Le ultime dichiarazioni di The Donald
«La Striscia di Gaza sarà consegnata dagli Stati Uniti a Israele alla fine dei combattimenti. E i Palestinesi saranno già stati reinsediati in comunità bellissima, con case moderne, nella regione», ha scritto sul social Truth il Tycoon. Per poi aggiungere: «Non servirà nessun soldato americano!».
Israele e Stati Uniti hanno ritrovato la complicità che durante l’era Biden sembrava essersi incrinata. Alla Casa Bianca è arrivato qualcuno che parla la stessa lingua di Benjamin Netanyahu. Una vicinanza strategica ma anche personale, che è sfociata addirittura in regali. Donald Trump ha regalato al Premier israeliano una foto autografata con tanto di dedica: «A Bibi, un grande leader». Mentre il Netanyahu ha ricambiato con un cerca persone d’oro, in ricordo dell’operazione del Mossad che fece esplodere centinaia di beeper di Hezbollah.
Gli sviluppi sul piano per il futuro di Gaza sono, però, ancora nebulosi. Non serve certo il parere di un giudice della Corte dell’Aja (a cui il Tycoon ha iniziato a dichiarare guerra) per capire che il trasferimento forzato di centinaia di migliaia di palestinesi è una chiara violazione del diritto internazionale umanitario, un crimine di guerra e un crimine contro l’umanità.

L’apertura di Israel Katz
Il Ministro della difesa Israel Katz ha dato pareri positivi sulla proposta e annunciato un futuro piano concreto per chi fosse disposto a emigrare. Senza sorprese, invece, il piano ha suscitato il giubilo dell’estrema destra dello Stato Ebraico che, per inciso, a lungo ha sostenuto una “emigrazione volontaria” da Gaza. Il piano coinvolgerebbe vie d’uscita via terra, via mare e via aria. Ma non ci sono garanzie sul ritorno a casa dopo la fine della guerra.
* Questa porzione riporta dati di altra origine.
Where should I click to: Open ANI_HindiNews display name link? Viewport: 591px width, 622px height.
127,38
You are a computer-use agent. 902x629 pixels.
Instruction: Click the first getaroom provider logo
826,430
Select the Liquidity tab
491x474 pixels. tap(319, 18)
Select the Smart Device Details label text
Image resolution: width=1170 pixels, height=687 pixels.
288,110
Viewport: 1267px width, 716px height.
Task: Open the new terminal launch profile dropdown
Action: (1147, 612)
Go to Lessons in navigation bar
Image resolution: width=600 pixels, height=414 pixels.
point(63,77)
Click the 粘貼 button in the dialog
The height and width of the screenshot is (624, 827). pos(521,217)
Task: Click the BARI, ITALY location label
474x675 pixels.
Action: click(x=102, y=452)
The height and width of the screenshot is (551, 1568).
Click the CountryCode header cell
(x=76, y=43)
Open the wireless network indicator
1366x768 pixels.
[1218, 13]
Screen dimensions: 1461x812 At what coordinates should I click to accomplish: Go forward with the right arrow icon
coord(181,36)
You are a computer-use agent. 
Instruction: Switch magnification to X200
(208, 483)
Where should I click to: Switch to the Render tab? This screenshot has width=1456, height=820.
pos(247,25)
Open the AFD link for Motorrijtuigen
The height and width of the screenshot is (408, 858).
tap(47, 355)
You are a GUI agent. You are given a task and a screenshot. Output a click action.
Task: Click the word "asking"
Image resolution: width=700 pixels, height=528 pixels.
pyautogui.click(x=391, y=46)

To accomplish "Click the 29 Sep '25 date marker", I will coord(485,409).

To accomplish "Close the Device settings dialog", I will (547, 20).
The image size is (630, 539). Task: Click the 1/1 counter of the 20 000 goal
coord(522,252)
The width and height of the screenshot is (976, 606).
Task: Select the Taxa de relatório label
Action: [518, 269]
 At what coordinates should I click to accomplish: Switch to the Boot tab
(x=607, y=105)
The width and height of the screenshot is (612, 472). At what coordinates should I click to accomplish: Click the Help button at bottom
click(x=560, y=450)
Subito dopo, la provocazione lanciata a Spagna, Irlanda, Norvegia e Canada, Stati tra i più critici nei confronti di Israele nell’ultimo anno: «Se non vogliono passare per ipocriti dovrebbero essere tra i primi ad accogliere i palestinesi».
Infatti, Egitto e Giordania, principali indicati da Trump come destinazione dei gazawi, non si sono mostrati entusiasti all’idea, giudicando il progetto come un fardello economico e una possibile polveriera terroristica.
Più di 100.000 persone hanno già lasciato l’enclave prima della chiusura del confine. E, già nelle prime settimane, Stati Uniti e Gran Bretagna hanno cercato di spingere il Cairo ad accettare più profughi.
Restano solo speculazioni per ora, con sullo sfondo due milioni di palestinesi, la maggior parte sfollata. In attesa di sapere cosa riserverà loro il futuro.